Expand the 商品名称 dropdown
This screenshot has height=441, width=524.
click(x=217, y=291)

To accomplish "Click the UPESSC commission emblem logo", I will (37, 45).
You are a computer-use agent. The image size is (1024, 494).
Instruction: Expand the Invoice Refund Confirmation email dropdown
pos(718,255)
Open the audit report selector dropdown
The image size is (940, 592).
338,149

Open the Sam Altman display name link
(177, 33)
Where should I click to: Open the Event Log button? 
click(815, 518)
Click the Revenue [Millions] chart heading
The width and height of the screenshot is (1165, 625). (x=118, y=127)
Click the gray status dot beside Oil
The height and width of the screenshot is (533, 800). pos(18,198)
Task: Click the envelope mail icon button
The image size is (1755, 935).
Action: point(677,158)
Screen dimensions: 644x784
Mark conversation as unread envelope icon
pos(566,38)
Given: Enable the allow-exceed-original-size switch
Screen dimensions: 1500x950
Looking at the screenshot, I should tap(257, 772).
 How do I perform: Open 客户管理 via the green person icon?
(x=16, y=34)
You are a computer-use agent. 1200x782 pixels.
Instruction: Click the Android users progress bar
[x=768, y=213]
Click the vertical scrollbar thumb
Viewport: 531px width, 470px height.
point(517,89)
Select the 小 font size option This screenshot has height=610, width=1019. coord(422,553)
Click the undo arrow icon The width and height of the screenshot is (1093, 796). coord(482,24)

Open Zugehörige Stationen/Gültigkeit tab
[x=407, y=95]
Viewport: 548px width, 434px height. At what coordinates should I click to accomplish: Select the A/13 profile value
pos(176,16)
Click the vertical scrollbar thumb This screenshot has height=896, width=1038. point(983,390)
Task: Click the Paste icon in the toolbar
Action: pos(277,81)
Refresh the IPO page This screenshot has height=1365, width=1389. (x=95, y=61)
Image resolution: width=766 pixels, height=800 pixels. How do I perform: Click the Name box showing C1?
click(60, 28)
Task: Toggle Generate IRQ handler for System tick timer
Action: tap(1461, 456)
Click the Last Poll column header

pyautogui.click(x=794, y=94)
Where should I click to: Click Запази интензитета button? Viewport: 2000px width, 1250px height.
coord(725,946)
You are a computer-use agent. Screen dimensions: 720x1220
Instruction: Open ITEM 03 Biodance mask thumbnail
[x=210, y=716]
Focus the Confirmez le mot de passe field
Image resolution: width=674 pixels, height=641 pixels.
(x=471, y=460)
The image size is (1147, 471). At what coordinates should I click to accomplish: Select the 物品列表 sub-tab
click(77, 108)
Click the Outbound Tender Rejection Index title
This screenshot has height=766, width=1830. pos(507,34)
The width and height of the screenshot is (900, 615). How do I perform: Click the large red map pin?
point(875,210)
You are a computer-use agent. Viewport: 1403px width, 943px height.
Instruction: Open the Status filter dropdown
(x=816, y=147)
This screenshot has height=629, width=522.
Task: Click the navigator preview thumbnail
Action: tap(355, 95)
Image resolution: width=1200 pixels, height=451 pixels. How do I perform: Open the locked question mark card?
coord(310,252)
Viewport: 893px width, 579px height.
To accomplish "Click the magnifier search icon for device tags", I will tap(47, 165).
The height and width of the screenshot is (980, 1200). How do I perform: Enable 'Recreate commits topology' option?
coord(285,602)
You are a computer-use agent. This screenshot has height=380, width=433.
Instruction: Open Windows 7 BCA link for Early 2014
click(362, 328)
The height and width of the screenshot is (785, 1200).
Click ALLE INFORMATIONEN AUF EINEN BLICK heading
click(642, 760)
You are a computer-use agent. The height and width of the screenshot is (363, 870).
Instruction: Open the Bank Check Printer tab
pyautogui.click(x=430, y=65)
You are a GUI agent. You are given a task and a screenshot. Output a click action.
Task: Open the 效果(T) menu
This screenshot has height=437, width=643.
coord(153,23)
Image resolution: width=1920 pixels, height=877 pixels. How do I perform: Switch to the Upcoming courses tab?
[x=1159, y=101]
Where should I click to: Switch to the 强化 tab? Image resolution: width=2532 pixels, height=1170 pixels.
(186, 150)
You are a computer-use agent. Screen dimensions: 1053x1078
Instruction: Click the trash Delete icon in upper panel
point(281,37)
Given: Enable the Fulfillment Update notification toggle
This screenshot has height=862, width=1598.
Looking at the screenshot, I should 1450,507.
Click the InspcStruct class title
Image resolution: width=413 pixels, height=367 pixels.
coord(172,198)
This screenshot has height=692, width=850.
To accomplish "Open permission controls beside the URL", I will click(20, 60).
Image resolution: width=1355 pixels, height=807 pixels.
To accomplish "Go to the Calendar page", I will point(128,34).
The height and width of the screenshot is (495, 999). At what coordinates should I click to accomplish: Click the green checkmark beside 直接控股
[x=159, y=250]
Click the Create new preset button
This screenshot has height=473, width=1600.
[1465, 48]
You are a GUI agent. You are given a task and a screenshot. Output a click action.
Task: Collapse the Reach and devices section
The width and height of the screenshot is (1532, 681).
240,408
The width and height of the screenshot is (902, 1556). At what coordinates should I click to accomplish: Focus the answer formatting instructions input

Problem to solve:
The data above should be reproduced in full, word for word.

Expected answer:
Expand the 商品名称 dropdown
This screenshot has height=441, width=524.
click(x=217, y=291)

To accomplish "Click the UPESSC commission emblem logo", I will (37, 45).
You are a computer-use agent. The image size is (1024, 494).
Instruction: Expand the Invoice Refund Confirmation email dropdown
pos(718,255)
Open the audit report selector dropdown
The image size is (940, 592).
338,149

Open the Sam Altman display name link
(177, 33)
Where should I click to: Open the Event Log button? 
click(815, 518)
Click the Revenue [Millions] chart heading
The width and height of the screenshot is (1165, 625). (x=118, y=127)
Click the gray status dot beside Oil
The height and width of the screenshot is (533, 800). pos(18,198)
Task: Click the envelope mail icon button
The image size is (1755, 935).
Action: point(677,158)
Screen dimensions: 644x784
Mark conversation as unread envelope icon
pos(566,38)
Given: Enable the allow-exceed-original-size switch
Screen dimensions: 1500x950
Looking at the screenshot, I should tap(257, 772).
 How do I perform: Open 客户管理 via the green person icon?
(x=16, y=34)
You are a computer-use agent. 1200x782 pixels.
Instruction: Click the Android users progress bar
[x=768, y=213]
Click the vertical scrollbar thumb
Viewport: 531px width, 470px height.
point(517,89)
Select the 小 font size option This screenshot has height=610, width=1019. coord(422,553)
Click the undo arrow icon The width and height of the screenshot is (1093, 796). coord(482,24)

Open Zugehörige Stationen/Gültigkeit tab
[x=407, y=95]
Viewport: 548px width, 434px height. At what coordinates should I click to accomplish: Select the A/13 profile value
pos(176,16)
Click the vertical scrollbar thumb This screenshot has height=896, width=1038. point(983,390)
Task: Click the Paste icon in the toolbar
Action: pos(277,81)
Refresh the IPO page This screenshot has height=1365, width=1389. (x=95, y=61)
Image resolution: width=766 pixels, height=800 pixels. How do I perform: Click the Name box showing C1?
click(60, 28)
Task: Toggle Generate IRQ handler for System tick timer
Action: tap(1461, 456)
Click the Last Poll column header

pyautogui.click(x=794, y=94)
Where should I click to: Click Запази интензитета button? Viewport: 2000px width, 1250px height.
coord(725,946)
You are a computer-use agent. Screen dimensions: 720x1220
Instruction: Open ITEM 03 Biodance mask thumbnail
[x=210, y=716]
Focus the Confirmez le mot de passe field
Image resolution: width=674 pixels, height=641 pixels.
(x=471, y=460)
The image size is (1147, 471). At what coordinates should I click to accomplish: Select the 物品列表 sub-tab
click(77, 108)
Click the Outbound Tender Rejection Index title
This screenshot has height=766, width=1830. pos(507,34)
The width and height of the screenshot is (900, 615). How do I perform: Click the large red map pin?
point(875,210)
You are a computer-use agent. Viewport: 1403px width, 943px height.
Instruction: Open the Status filter dropdown
(x=816, y=147)
This screenshot has height=629, width=522.
Task: Click the navigator preview thumbnail
Action: tap(355, 95)
Image resolution: width=1200 pixels, height=451 pixels. How do I perform: Open the locked question mark card?
coord(310,252)
Viewport: 893px width, 579px height.
To accomplish "Click the magnifier search icon for device tags", I will tap(47, 165).
The height and width of the screenshot is (980, 1200). How do I perform: Enable 'Recreate commits topology' option?
coord(285,602)
You are a computer-use agent. This screenshot has height=380, width=433.
Instruction: Open Windows 7 BCA link for Early 2014
click(362, 328)
The height and width of the screenshot is (785, 1200).
Click ALLE INFORMATIONEN AUF EINEN BLICK heading
click(642, 760)
You are a computer-use agent. The height and width of the screenshot is (363, 870).
Instruction: Open the Bank Check Printer tab
pyautogui.click(x=430, y=65)
You are a GUI agent. You are given a task and a screenshot. Output a click action.
Task: Open the 效果(T) menu
This screenshot has height=437, width=643.
coord(153,23)
Image resolution: width=1920 pixels, height=877 pixels. How do I perform: Switch to the Upcoming courses tab?
[x=1159, y=101]
Where should I click to: Switch to the 强化 tab? Image resolution: width=2532 pixels, height=1170 pixels.
(186, 150)
You are a computer-use agent. Screen dimensions: 1053x1078
Instruction: Click the trash Delete icon in upper panel
point(281,37)
Given: Enable the Fulfillment Update notification toggle
This screenshot has height=862, width=1598.
Looking at the screenshot, I should 1450,507.
Click the InspcStruct class title
Image resolution: width=413 pixels, height=367 pixels.
coord(172,198)
This screenshot has height=692, width=850.
To accomplish "Open permission controls beside the URL", I will click(20, 60).
Image resolution: width=1355 pixels, height=807 pixels.
To accomplish "Go to the Calendar page", I will point(128,34).
The height and width of the screenshot is (495, 999). At what coordinates should I click to accomplish: Click the green checkmark beside 直接控股
[x=159, y=250]
Click the Create new preset button
This screenshot has height=473, width=1600.
[1465, 48]
You are a GUI agent. You are given a task and a screenshot. Output a click action.
Task: Collapse the Reach and devices section
The width and height of the screenshot is (1532, 681).
240,408
The width and height of the screenshot is (902, 1556). At what coordinates should I click to accomplish: Focus the answer formatting instructions input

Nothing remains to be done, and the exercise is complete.